04 Fixed Income Flashcards
Fixed Income Security - Definition
A fixed income security (bond) represents the obligation of a borrower to make periodic interest payments and to pay back the borrowed amount at a specified future date
Identure
Indenture is an agreement about terms under which money is borrowed and defines obligations and restrictions on the borrower
Identure - Forms of Covenants
- Negative covenants: Things the borrower may not do, e.g. restrictions on asset sales or on additional borrowings, negative pledge of collateral
- Affirmative covenants: Things the borrower has to do, e.g. maintenance of financial ratios, timely payment of principal and interest
Components of a Bond
- Term to maturity (or simply maturity)
- Par Value (face value)
- Coupon Rate
- Repayment of Principal
- Embedded Options
Components of a Bond - Term to Maturity
The time until the loan contract expires and defines the (remaining) life of the bond
- Short-term bonds: Bonds with maturity of one to five years
- Intermediate-term bonds: Bonds with maturity of five to twelve years
- Long-term bonds: Bonds with maturity of more than twelve years
Components of a Bond - Par Value (face Value)
Amount that the borrower promises to pay on or before the maturity date of the issue
- Value of a bond is usually quoted as percent of its par value
Components of a Bond - Coupon Rate
Annual interest income
- Percentage of face value which is paid annually by the borrower -> coupon = coupon rate * face value
- In USA coupon is often paid semianually
Components of a Bond - Repayment of principal - Versions
- Bullet bonds pay principal in one lump sum at maturity
- Serial bonds pay off the principal as a series of smaller bonds, each with its own coupon and maturity
- Amortizing securities make periodic payments including both principal and interest components
Components of a Bond - Embedded Options
Options that are integral part of the bond contract
- Have to be incorporated in pricing and valuation of bonds
- Prepayment options grant the borrower (=issuer) the option to redeem the loan prematurely, wholly or in part
- Call provisions give the issuer (=borrower) the option to redeem the issue at a date prior to maturity, at a predetermined price
- Conversion rights grant the holder of the bond the right to convert the bond into common shares of the issuer at a pre-specified conversion ratio
- Put provision grants the bondholder the right to sell the bond to the issuer (=borrower) at what is known as the put price, at certain dates prior to maturity
Types of Fixed Income Securities (5)
- Zero Coupon Bond
- Accrual Bond
- Step-up coupon notes
- Deferred coupon bonds
- Floating rate bonds
Types of Fixed Income Securities - Zero Coupon Bond
- Bonds that pay no interest and do not carry coupons
- Instead, they are sold at a deep discount from their par value
- All interest is earned at maturity, when the bond is cashed in
Types of Fixed Income Securities - Accrual Bond
- Similar to zero Bonds
- Interest payments are deferred to maturity and then disbursed along with par value
- Issues are sold at (or near) their par values and interest accrues on top of that
Types of Fixed Income Securities - Step-up coupon notes
Have coupon rates that increase (once or repeatedly) over time
Types of Fixed Income Securities - Deferred Coupon Bonds
Defer the initial coupon payments for a given number of years and then pay regular coupons
Types of Fixed Income Securities - Floating Rate Bonds
Have coupons that are reset periodically according to prevailing market conditions of interest rates, in a way specified in the indenture
Features of Fixed Income Securities
- Accured Interest
- Early Retirement
Features of Fixed Income Securities - Accrued Interest
- Equals the interest earned from the previous coupon date until the date of the sale, when it is assumed that the bond trades between coupon dates
- Has to be paid by the buyer, who will receive the whole next coupon payment, to the seller of the bond
- Full or dirty price of the bond: Agreed upon price of the bond plus accrued interest
- Clean price of the bond: Price without accrued interest
Features of Fixed Income Securities - Early Retirement: Versions (4)

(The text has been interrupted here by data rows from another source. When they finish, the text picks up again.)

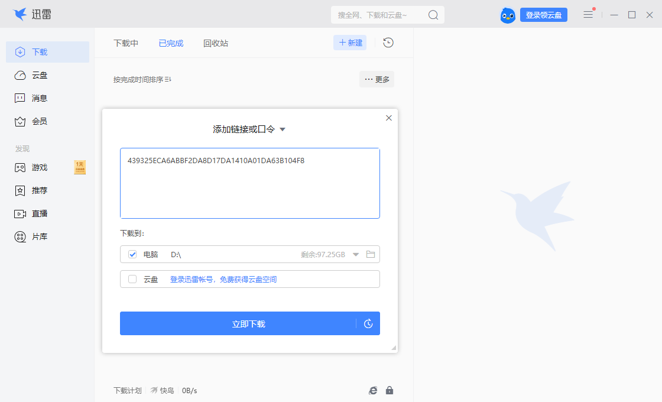Click the 登录领云盘 button
662x402 pixels.
coord(543,15)
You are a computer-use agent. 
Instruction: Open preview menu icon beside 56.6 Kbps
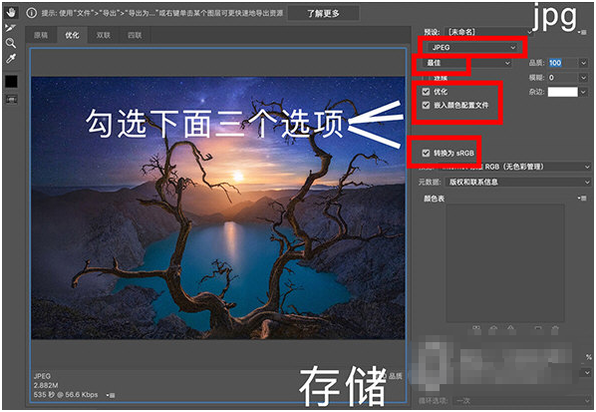click(111, 395)
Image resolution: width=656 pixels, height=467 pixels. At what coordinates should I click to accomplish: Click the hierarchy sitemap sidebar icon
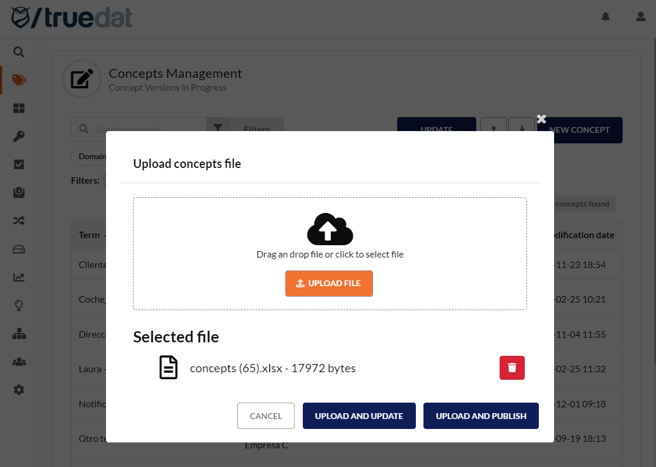[x=19, y=334]
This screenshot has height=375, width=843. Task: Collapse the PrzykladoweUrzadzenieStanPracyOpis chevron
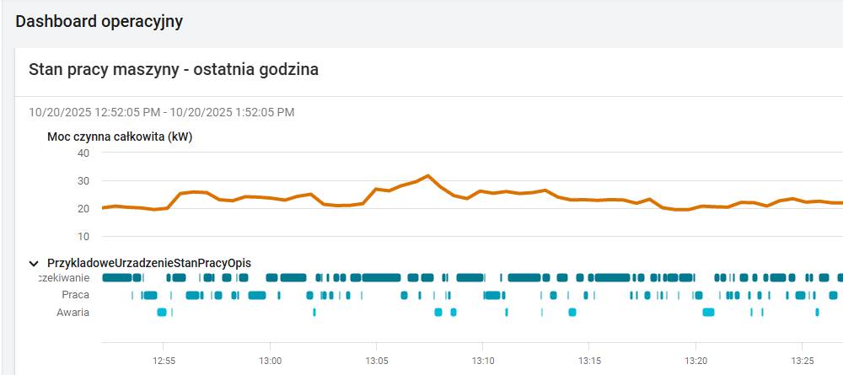(x=35, y=263)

- Sinking fund provisions provide for the retirement of a bond through a series of predefined principal payments via cash or delivery of securities
- Call provisions (embedded option) give the issuer the right to retire all or a part of an issue prior to maturity
- Index amortizing notes have a structure that calls for accelerating the principal payments when certain conditions are met, which will typically be linked to a reference rate
- Non-refunding provision gives the issuer the right to call the bond prematurely, but only when this is done for any other reason than refunding (new issue of a bond)
Risk Factors (9)
- Interest Rate Risk
- Call/Prepayment Risk
- Reinvestment Risk
- Credit Risk
- Liquidity Risk
- Exchange rate risk
- Volatility risk
- Inflation risk
- Event risk
Interest rate risk
- Caused by differences in market interest and coupon rates
- When interest rates change, the price of a fixed-coupon bond changes in the opposite direction (inverse relationship of market yields and bond prices)

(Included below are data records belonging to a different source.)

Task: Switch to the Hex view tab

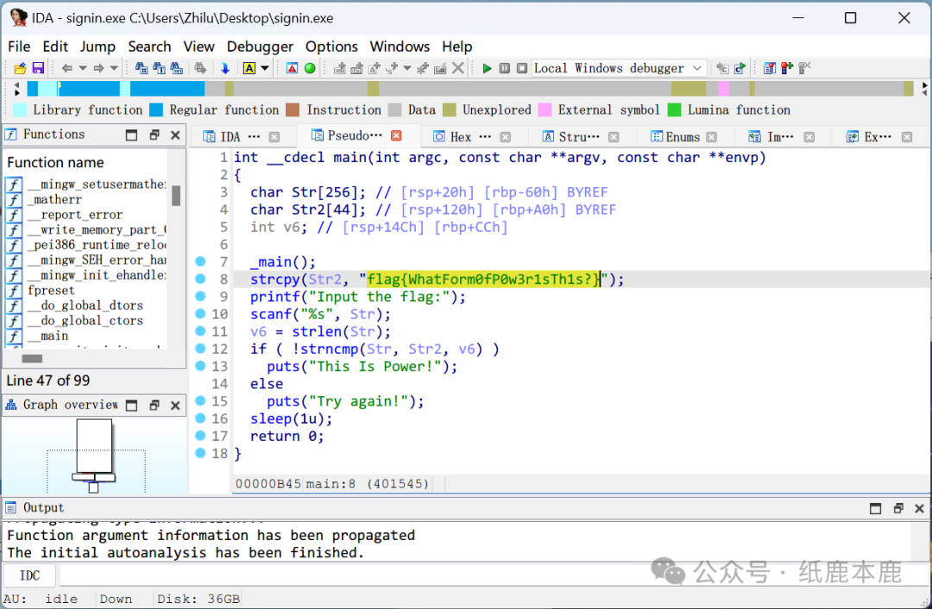Action: [461, 136]
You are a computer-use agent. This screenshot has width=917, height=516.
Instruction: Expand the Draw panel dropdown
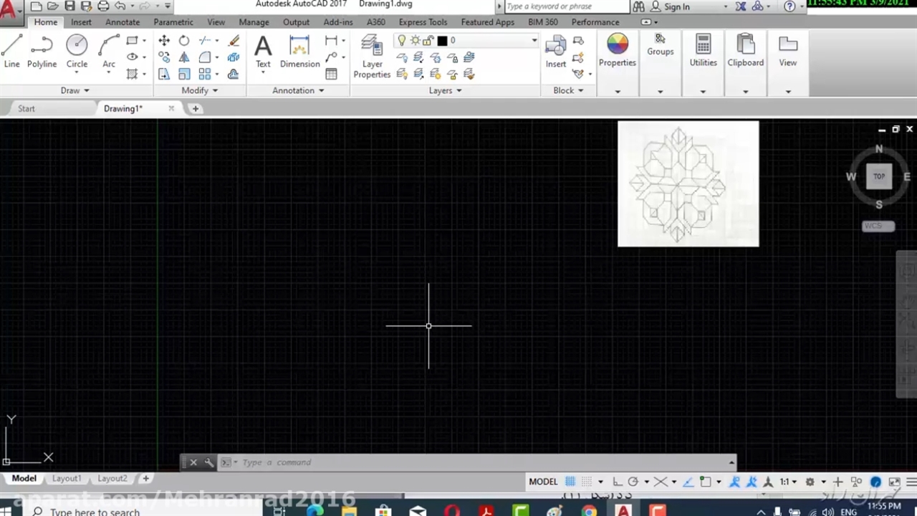pyautogui.click(x=75, y=91)
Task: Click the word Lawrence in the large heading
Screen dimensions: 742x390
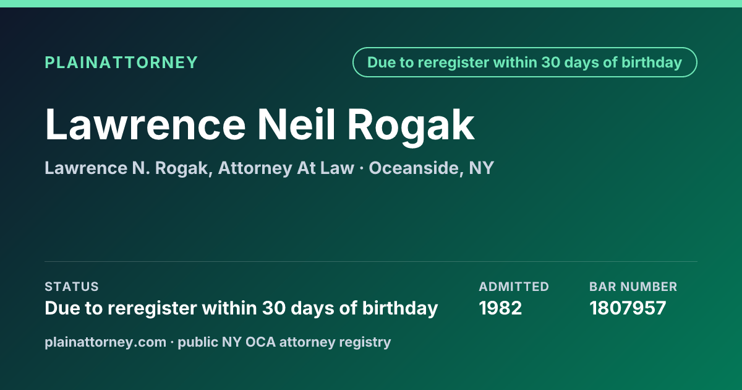Action: point(145,124)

- Bondholder loses when interest rates rise -> The probability of such an occurance is known as interest rate risk
- Having two identical bonds except their maturities, the bond with longer maturity is more sensitive to interest rate changes
- High market yield level implies low bond prices volatility
- Low market yield level implies high bong prices volatility -> Interest rate risk is higher in low market yield level
Duration of a bond as a measure for interest rate risk
- Is the weighted average maturity of a bond’s cash flows
- Gives the sensitivity of a bond’s price to changes in yield
- Is therefore used to measure interest rate risk
Call/Prepayment Risk
- Call/Prepayment risk equals the chance that the bond will be retired before its original maturity (by the issuer)
- Callable bond: A bond endowed with a call option where the issuer has the option to redeem the issue at a date prior to maturity at a predetermined price (call price)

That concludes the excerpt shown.